Content starts

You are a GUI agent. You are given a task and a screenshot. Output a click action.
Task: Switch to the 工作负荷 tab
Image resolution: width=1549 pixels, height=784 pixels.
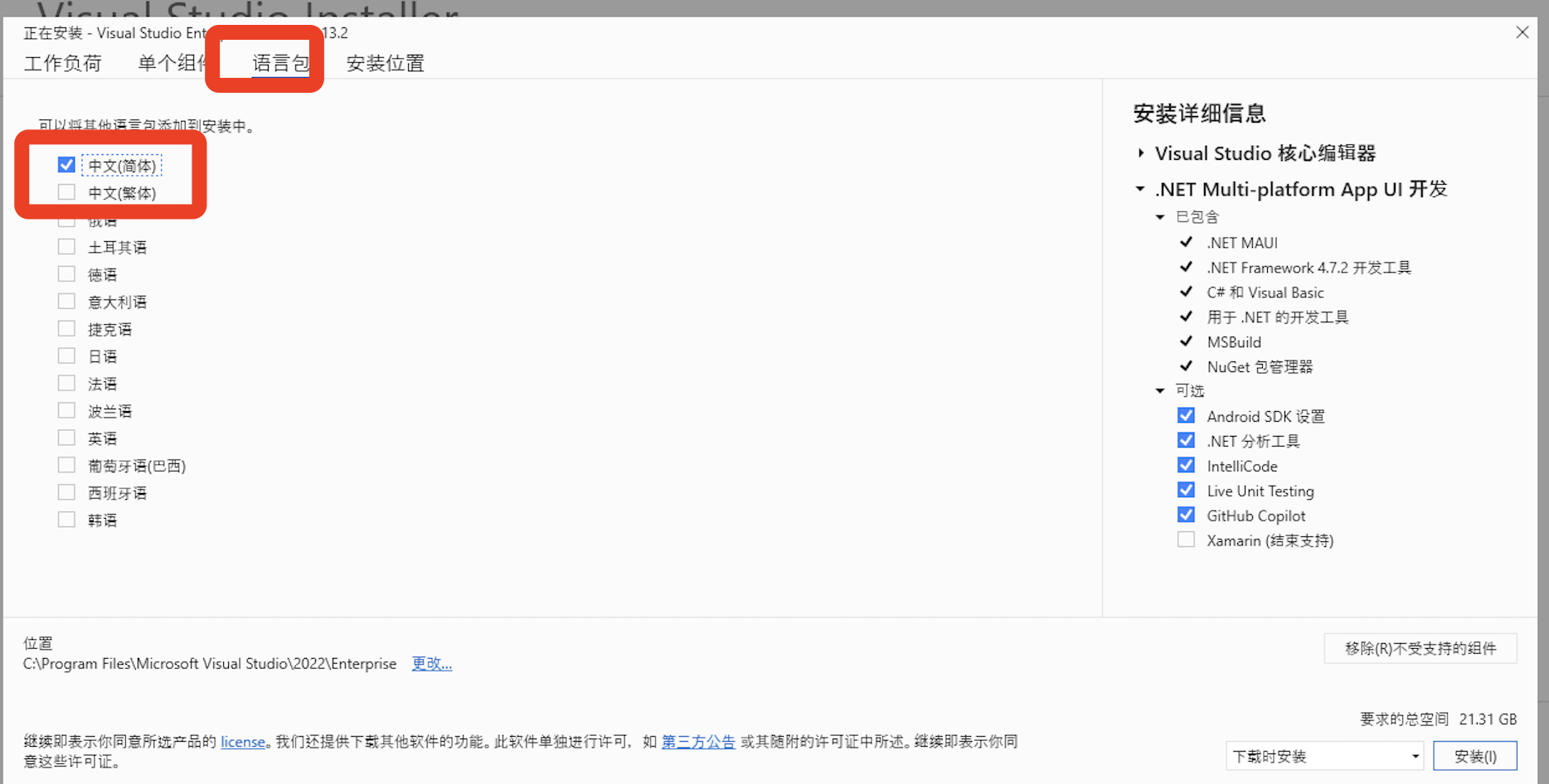pos(63,63)
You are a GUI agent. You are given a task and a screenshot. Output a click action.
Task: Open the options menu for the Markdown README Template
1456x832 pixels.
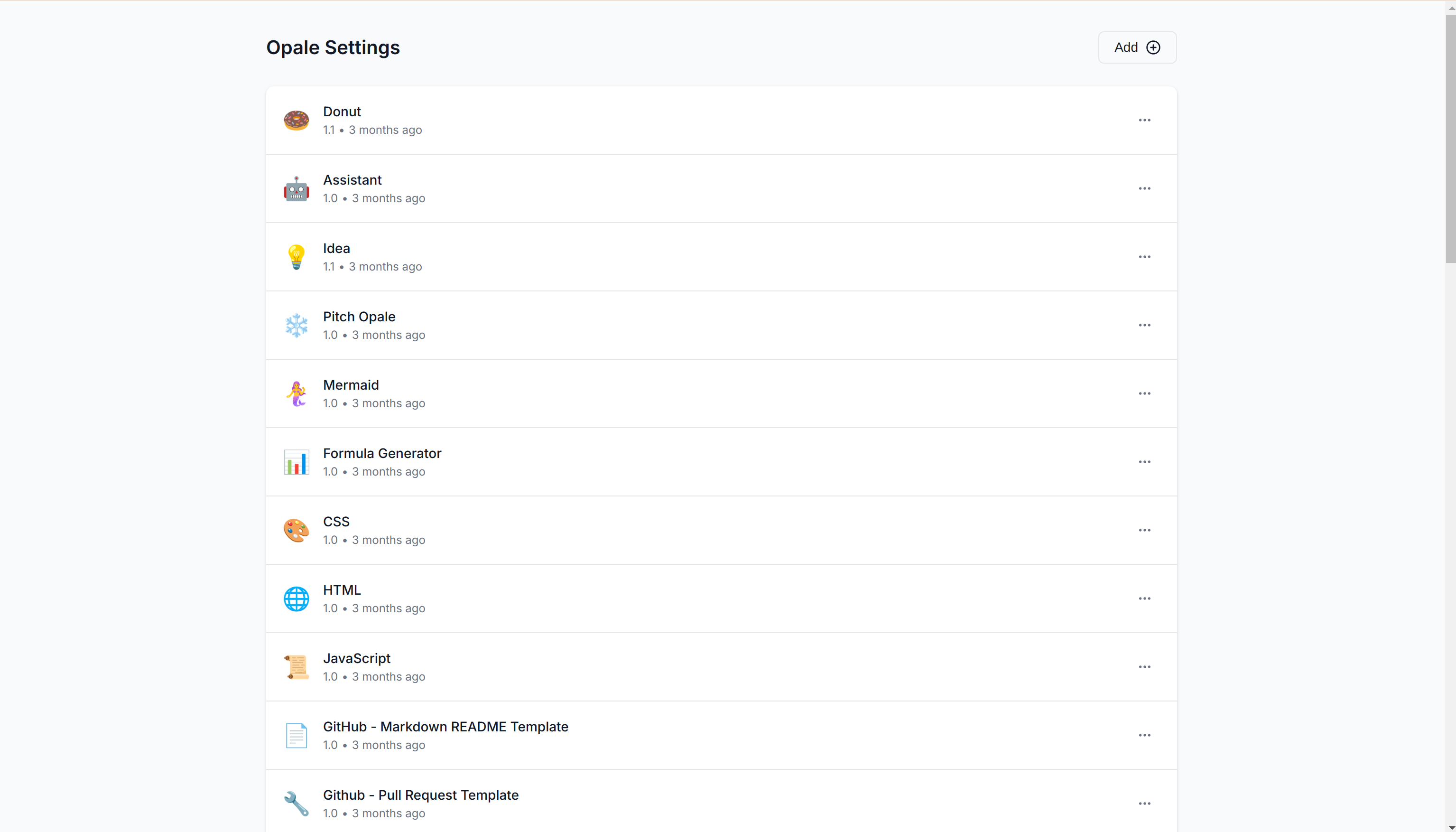[1144, 736]
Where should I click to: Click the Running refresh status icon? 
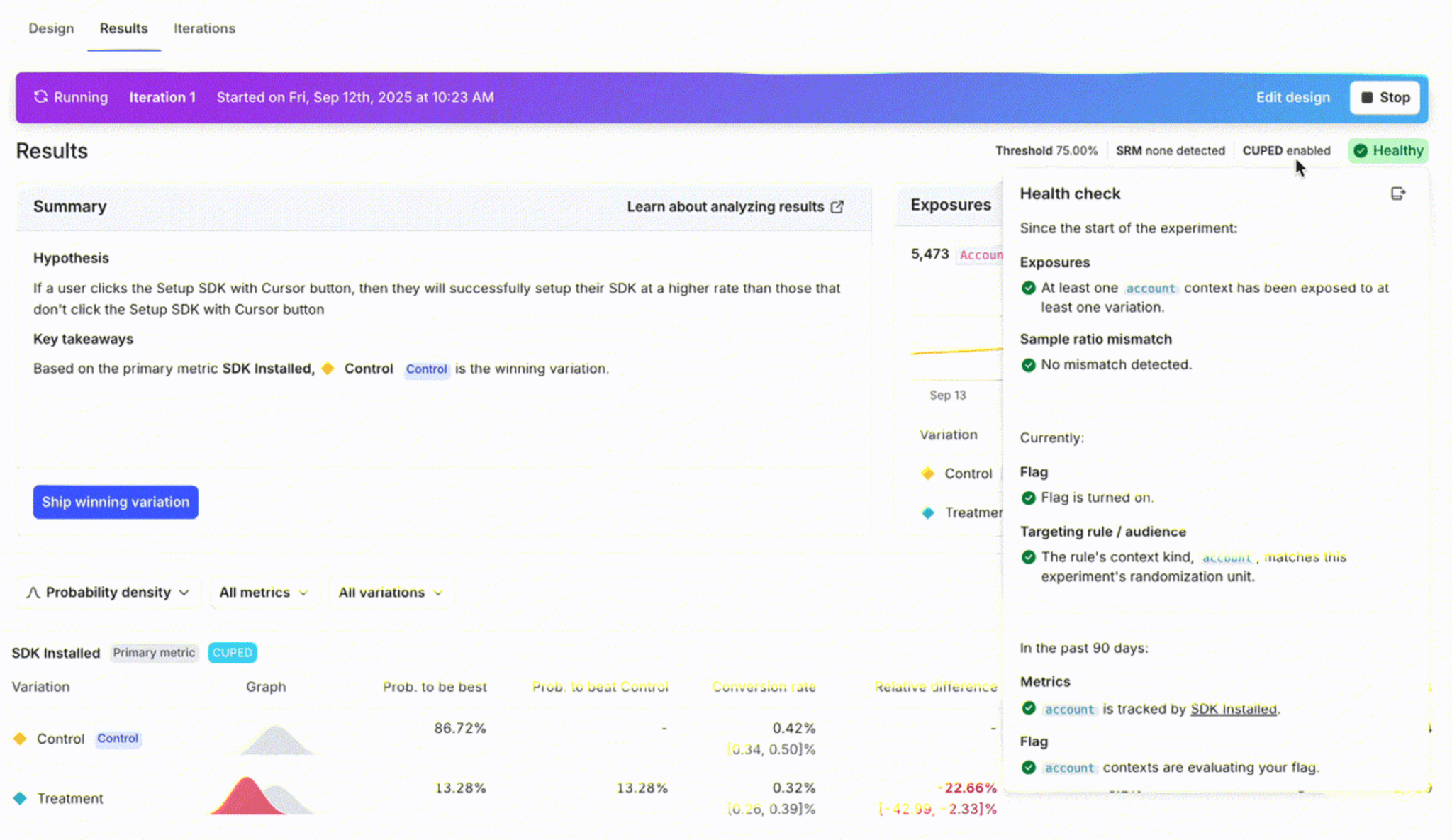pos(41,97)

Content ends

- [PROBLEM REQUIREMENTS] Within the entries above, the lines from the one with "Image resolution: width=1549" through the final line are to be printed exactly, with the pictures removed.

- [RESULT OF THE TASK]
Image resolution: width=1549 pixels, height=784 pixels.
pos(63,63)
You are a GUI agent. You are given a task and a screenshot. Output a click action.
Task: Open the options menu for the Markdown README Template
1456x832 pixels.
[1144, 736]
Where should I click to: Click the Running refresh status icon? 
pos(41,97)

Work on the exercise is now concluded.